Because $P$ can only be aplied to an event, $A|B$ must be an event, but I can not see the way to go from $P(A|B|C)$ to conclude that this is the same thing as $P(A|B,C)$, I am sorry if this is an absurd question, but I, even though I understand the logic behind the statement, I believe it should be possible to use the definition to show one can derive that conclussion and say the conditional probability is consistent with that intuiton.

Answer 1

If you have a probability space $(\Omega, \mathcal{F}, P)$ so that $A$ and $B$ are events, then they are subsets of $\Omega$ and elements of $(\Omega, \mathcal{F}, P)$. You cannot then say that $A\mid B$ is an event in that probability space.

But you can assign a conditional probability value, providing that $P(B)>0$, namely $P(A \mid B)=\frac{P(A \cap B)}{P(B)}$. This uses a different probability space, and in particular this new probability measure.
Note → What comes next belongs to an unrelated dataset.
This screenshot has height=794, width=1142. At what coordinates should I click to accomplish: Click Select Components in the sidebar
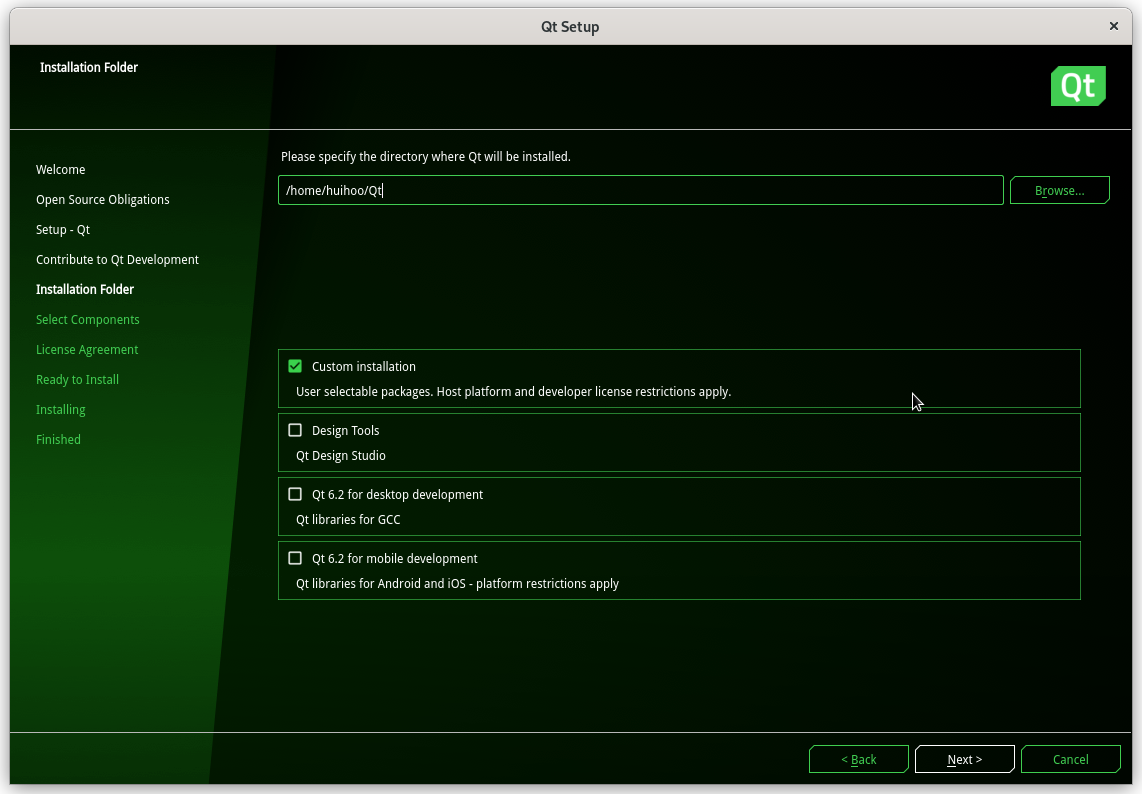coord(88,320)
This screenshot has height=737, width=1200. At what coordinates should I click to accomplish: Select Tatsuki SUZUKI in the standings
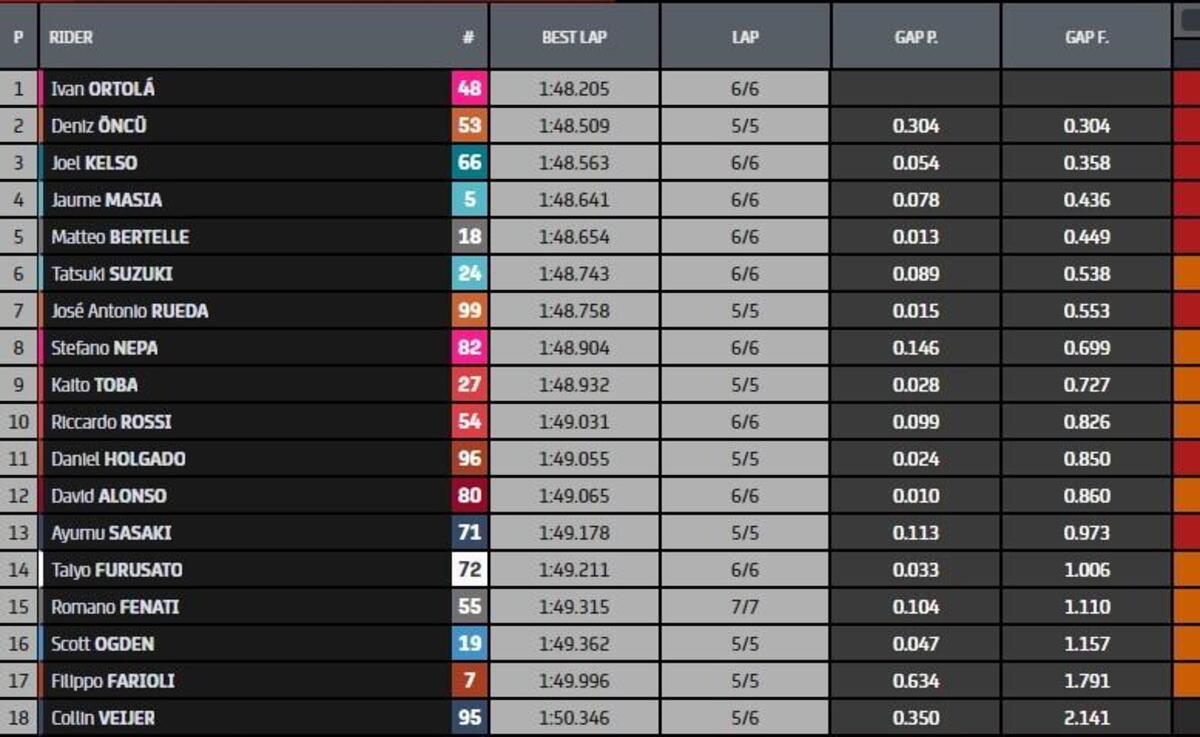tap(112, 274)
You can keep $\Omega$ and $\mathcal{F}$, or you can reduce $\Omega$ to $B$ and adjust the elements of $\mathcal{F}$ to their intersections with $B$. If you use the former, then $A$ is still an event with new probability $P(A \mid B)$ though $A \cap B$ has the same probability with this new measure; if you use the latter, $A$ will not be an event in the new probability space if it is not a subset of $B$, though $A \cap B$ is an event with probability $P(A \mid B)$. So how you define the new probability space affects how you might interpret $A \mid B$ as either $A$ or $A \cap B$ with this new probability measure, either having new probability $P(A \mid B)$, and this is why many people reject describing $A \mid B$ as an event in the original probability space.

Moving on to your question about $P(A \mid B \mid C)$, it seems that the conditional probability you are looking for uses two steps of conditionality and will be $$\frac{P(A \cap B \mid C)}{P(B \mid C)} = \frac{\frac{P(A \cap B \cap C)}{P(C)}}{\frac{P(B \cap C)}{P(C)}} =\frac{P(A \cap B \cap C)}{P(B \cap C)}=P(A \mid B \cap C)$$ also written as $P(A \mid B , C)$, and again well defined so long as $P(B \cap C)>0$. But you are changing the probability space again, and whether the corresponding event is $A$ or $A \cap B \cap C$ is unclear: both have the same probability with the newest probability measure.

In summary, you can find these conditional probabilities so long as you do not divide by zero, but trying to specify conditional events is ambiguous and unclear so best avoided.